Weniger Flugreisen geplant, mehr Bahnfahrten

Geschäftsreisende werden in Deutschland zukünftig wohl weniger mit dem Flugzeug unterwegs sein, als das in den letzten Jahren der Fall war. Dafür wird voraussichtlich der Bahnanteil deutlich steigen. Dies zeigen die ersten vorläufigen Ergebnisse der VDR-Geschäftsreiseanalyse 2016.

Demnach gehen die Geschäftsreiseverantwortlichen großer Unternehmen im Vergleich zu den Vorjahren deutlich häufiger davon aus, dass sie 2017 mit  weniger Flugreisen planen werden. Während in diesem Jahr 27 Prozent damit rechnen, dass es 2017 weniger Flugreisen geben wird, lag diese Schätzung 2015 für das Jahr 2016 bei nur 10 Prozent. Demgegenüber gaben 2015 40 Prozent an, dass die Anzahl der Flugreisen 2016 steigen wird. Für das Jahr 2017 gehen davon nur noch 30 Prozent aus. Der Anteil an Bahnreisen wird voraussichtlich zunehmen. Für das kommende Jahr erwarten 47 Prozent, dass die Anzahl der Bahnreisen sich erhöhen wird. Im Vergleich: Für das Jahr 2016 hatten das nur 30 Prozent angenommen.

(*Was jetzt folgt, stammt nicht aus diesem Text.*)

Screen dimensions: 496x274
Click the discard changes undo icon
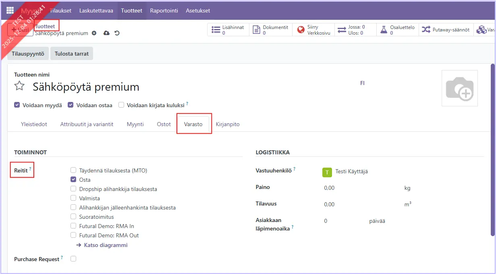(117, 33)
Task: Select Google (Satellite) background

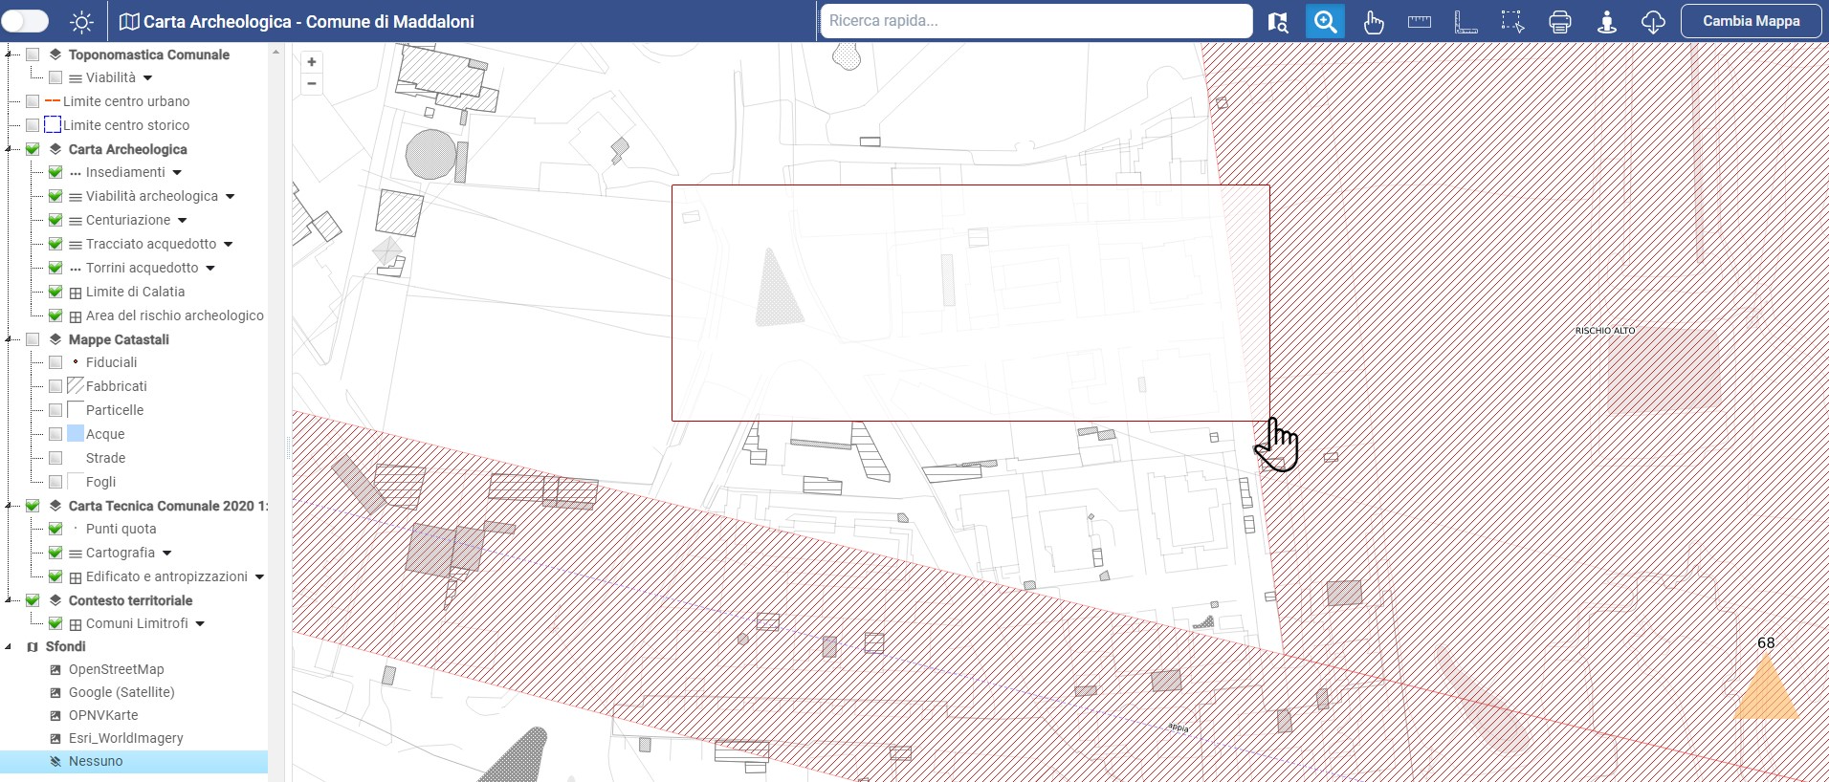Action: click(x=121, y=692)
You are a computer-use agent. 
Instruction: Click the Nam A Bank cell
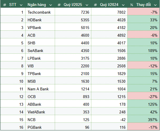(x=40, y=89)
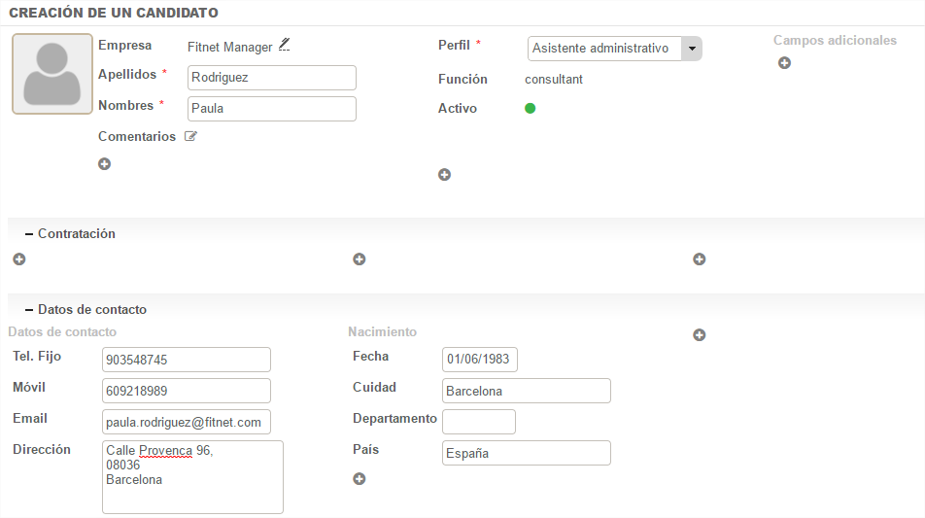The image size is (925, 518).
Task: Click the plus icon below the País field
Action: [359, 479]
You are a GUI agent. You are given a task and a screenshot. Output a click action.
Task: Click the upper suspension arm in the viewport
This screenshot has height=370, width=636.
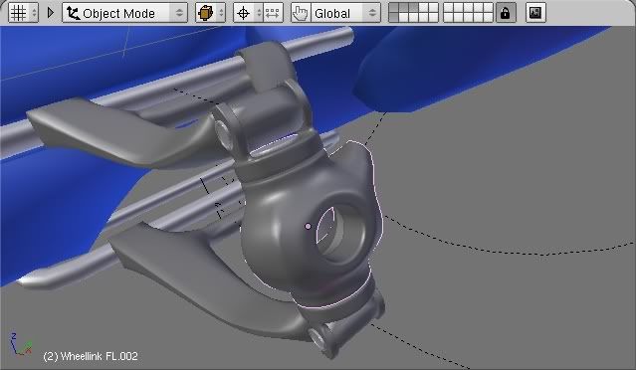[x=121, y=129]
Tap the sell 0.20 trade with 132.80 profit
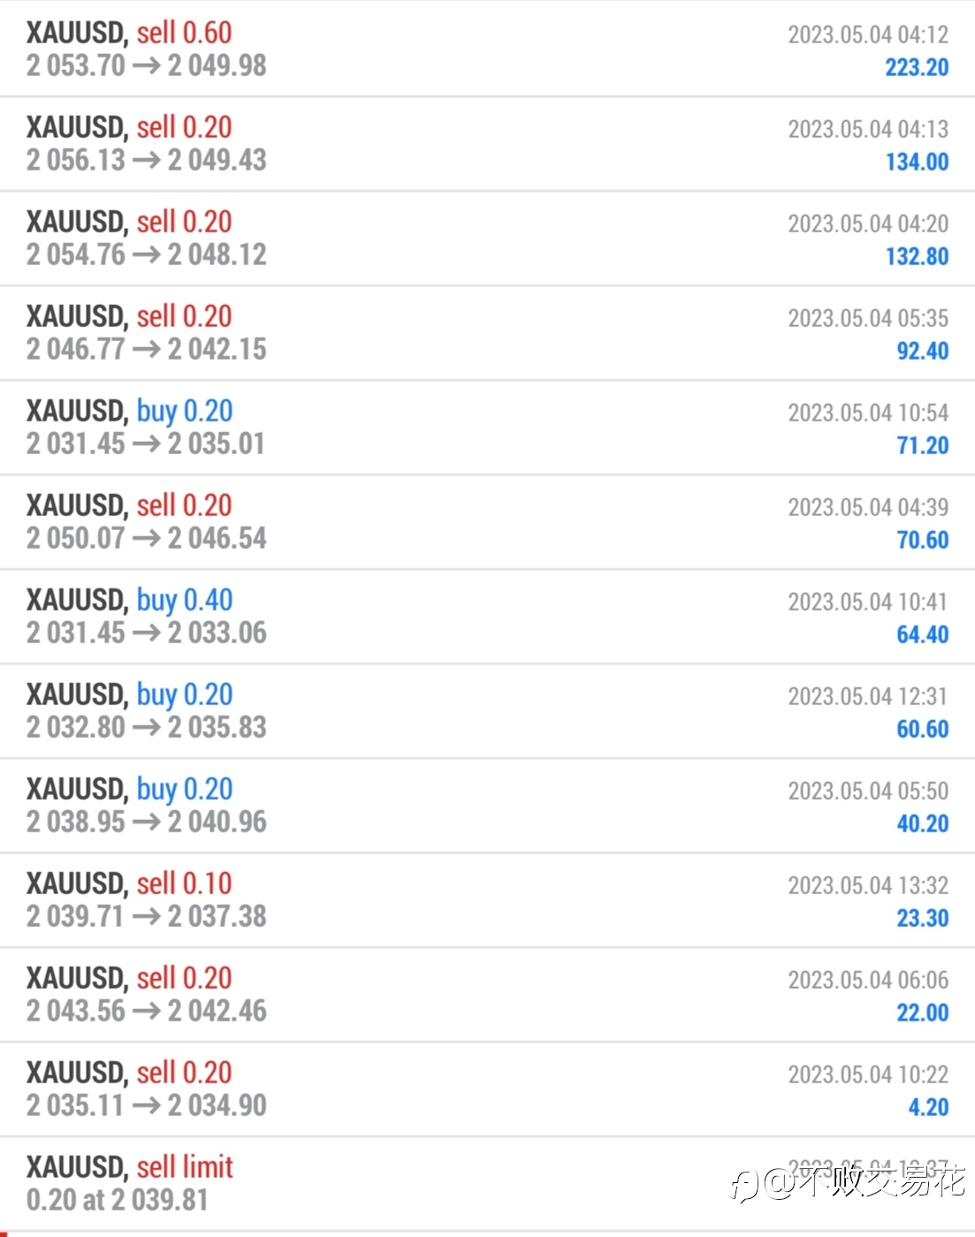The width and height of the screenshot is (975, 1237). (487, 239)
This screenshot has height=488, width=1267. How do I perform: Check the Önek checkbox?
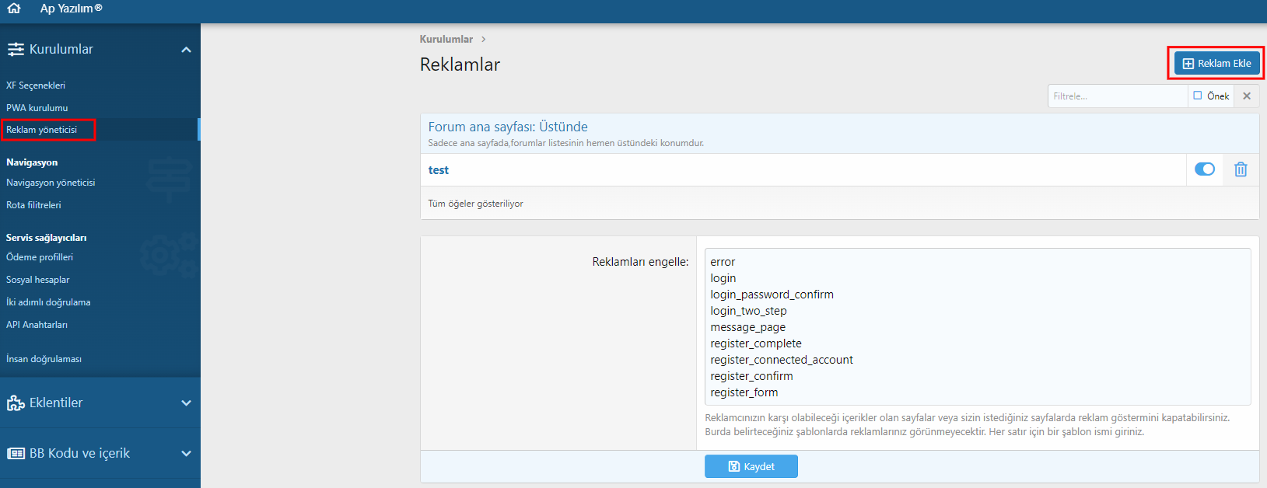pos(1198,96)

VDR-Geschäftsreiseanalyse 2016

Für Dirk Gerdom, Präsident des GeschäftsreiseVerbands VDR, sind Geschäftsreisen volkswirtschaftlich betrachtet ein möglicher Frühindikator des gesamtwirtschaftlichen Geschehens. Ob und wer geschäftlich reisen muss und wie oft, entscheide nicht die Situation der Reisenden, sondern die des Unternehmens: Auftragslage, Budgets für Weiterbildung, Betriebszusammenlegungen etc.. Die aktuellen wirtschaftlichen, politischen und gesellschaftlichen Entwicklungen wie die momentane Sicherheitslage, der anhaltende Flüchtlingszustrom und der niedrige Ölpreis sowie dessen Auswirkungen auf die Weltwirtschaft beunruhigen die Menschen, so Gerdom. Das wirke sich auch auf die Reiseaktivitäten der Unternehmen aus.

Diese ersten Daten beziehen sich auf die Angaben von Travel Managern aus Unternehmen mit mehr als 1.500 Mitarbeitern, die zu Beginn des Jahres 2016 befragt wurden. Die vollständige VDR-Geschäftsreiseanalyse mit den endgültigen Ergebnissen wird voraussichtlich im Juni 2016 vorliegen.